+++ Given text +++
Chest pain checked at Waynesboro, Pa., hospital

August 14, 2000

Chest pain checked at Waynesboro, Pa., hospital

By RICHARD F. BELISLE / Staff Writer, Waynesboro

photo: RIC DUGAN / staff photographer

Dr. Bruce FosterWAYNESBORO, Pa. - Each year about 800 of the approximately 1,000 people taken to the Waynesboro Hospital Emergency Room with chest pains are sent home because their pains are not heart-related, the hospital's director of emergency medicine said Monday.

Dr. Bruce Foster said it's obvious, after electrocardiogram and other tests are done, that the chest pains of 40 of the 200 remaining patients were caused by heart attacks. Those patients are transferred to the hospital's coronary care unit for intensive care.

It's the remaining 160 patients whose heart damage doesn't show up on EKG and blood enzyme tests until hours later that worry doctors, Foster said. That's where the Chest Pain Evaluation Center, a specially equipped room off the emergency room, is put to use.
+++ Data +++
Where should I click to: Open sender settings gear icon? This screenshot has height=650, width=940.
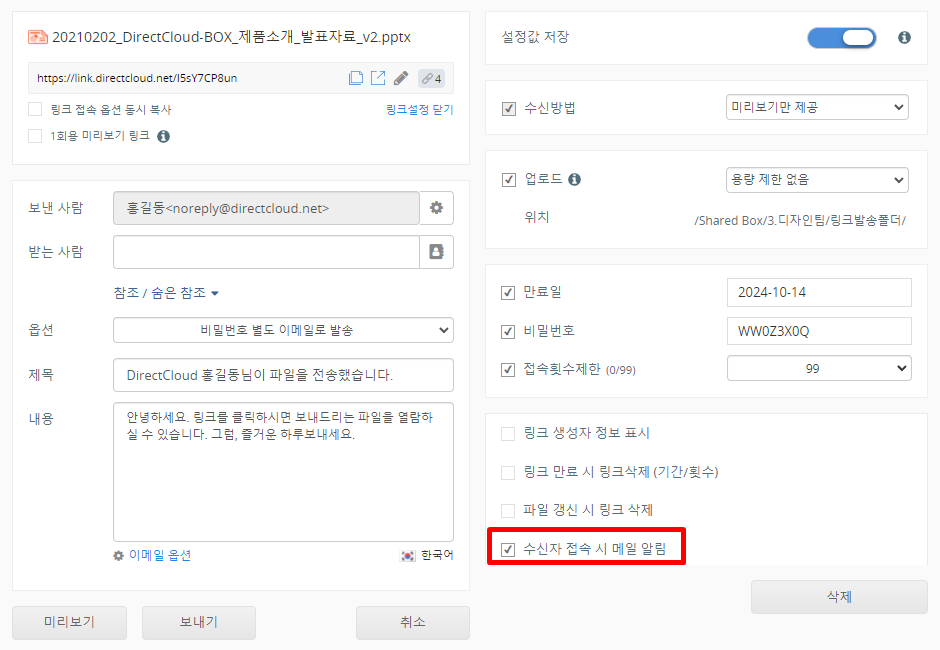click(436, 208)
+++
## Brief 1
According to the Waynesboro hospital article, where is the Chest Pain Evaluation Center located?
## Brief 2
Duplicate the part of the Waynesboro hospital article that begins at the words "Dr. Bruce FosterWAYNESBORO, Pa." and stops after the words "medicine said Monday.".

## Written solution 1
It is a specially equipped room off the emergency room.

## Written solution 2
Dr. Bruce FosterWAYNESBORO, Pa. - Each year about 800 of the approximately 1,000 people taken to the Waynesboro Hospital Emergency Room with chest pains are sent home because their pains are not heart-related, the hospital's director of emergency medicine said Monday.